## Exercise details
Every line in the listing below from the one with "This screenshot has" through the one with "Click the 备注 column header" is to be reproduced exactly, both ends included; leave out the rest.

## Extracted entries
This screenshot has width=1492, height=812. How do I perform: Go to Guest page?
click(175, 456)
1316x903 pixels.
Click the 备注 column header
* * *
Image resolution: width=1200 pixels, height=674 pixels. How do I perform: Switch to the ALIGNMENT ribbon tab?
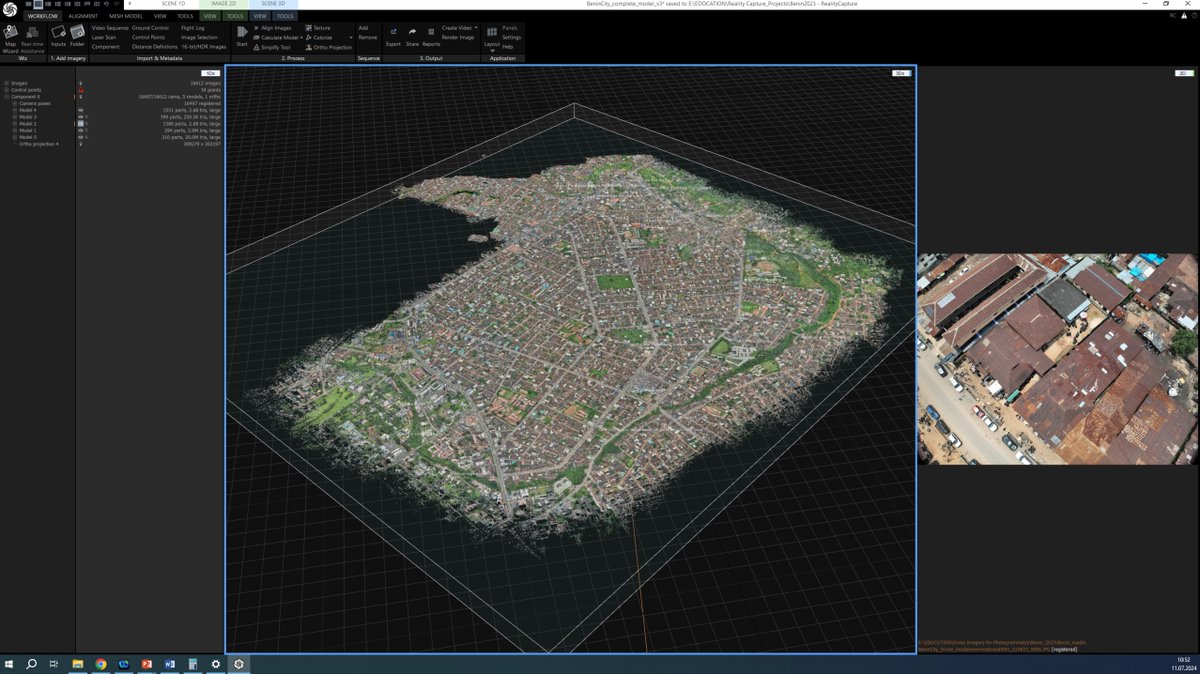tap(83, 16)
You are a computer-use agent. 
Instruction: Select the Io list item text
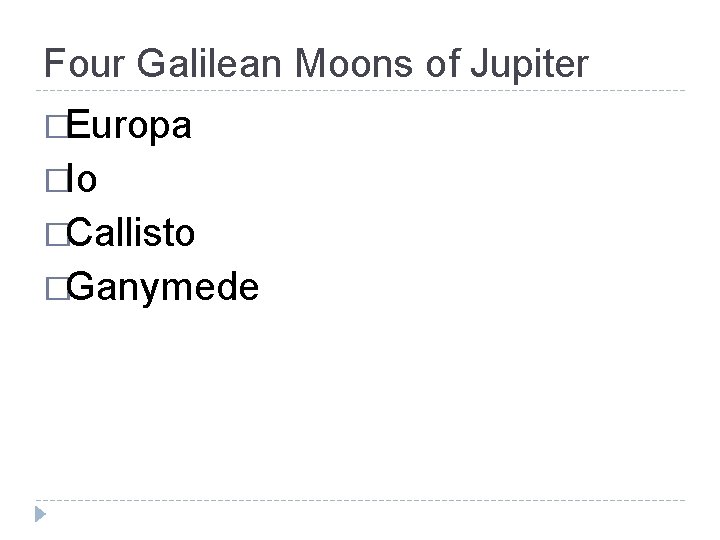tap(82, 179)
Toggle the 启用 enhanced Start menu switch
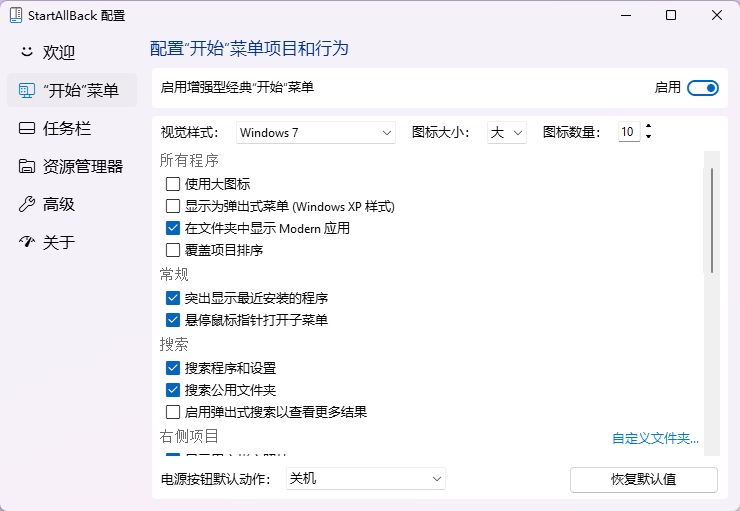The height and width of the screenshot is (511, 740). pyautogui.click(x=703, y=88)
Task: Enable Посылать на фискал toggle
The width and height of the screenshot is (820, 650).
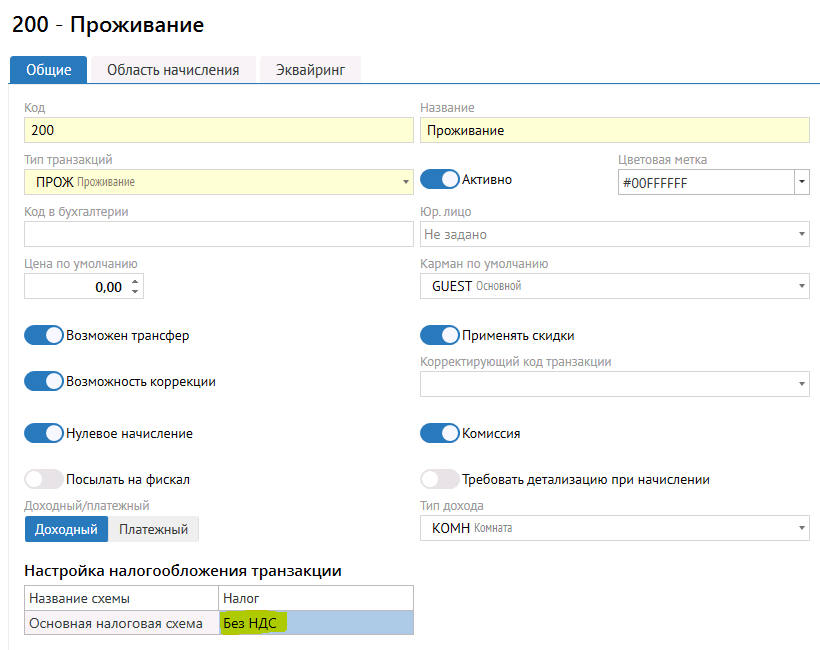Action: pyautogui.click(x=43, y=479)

## Written answer
This screenshot has width=1492, height=812. How do I perform: Go to Guest page?
click(175, 456)
1316x903 pixels.
Click the 备注 column header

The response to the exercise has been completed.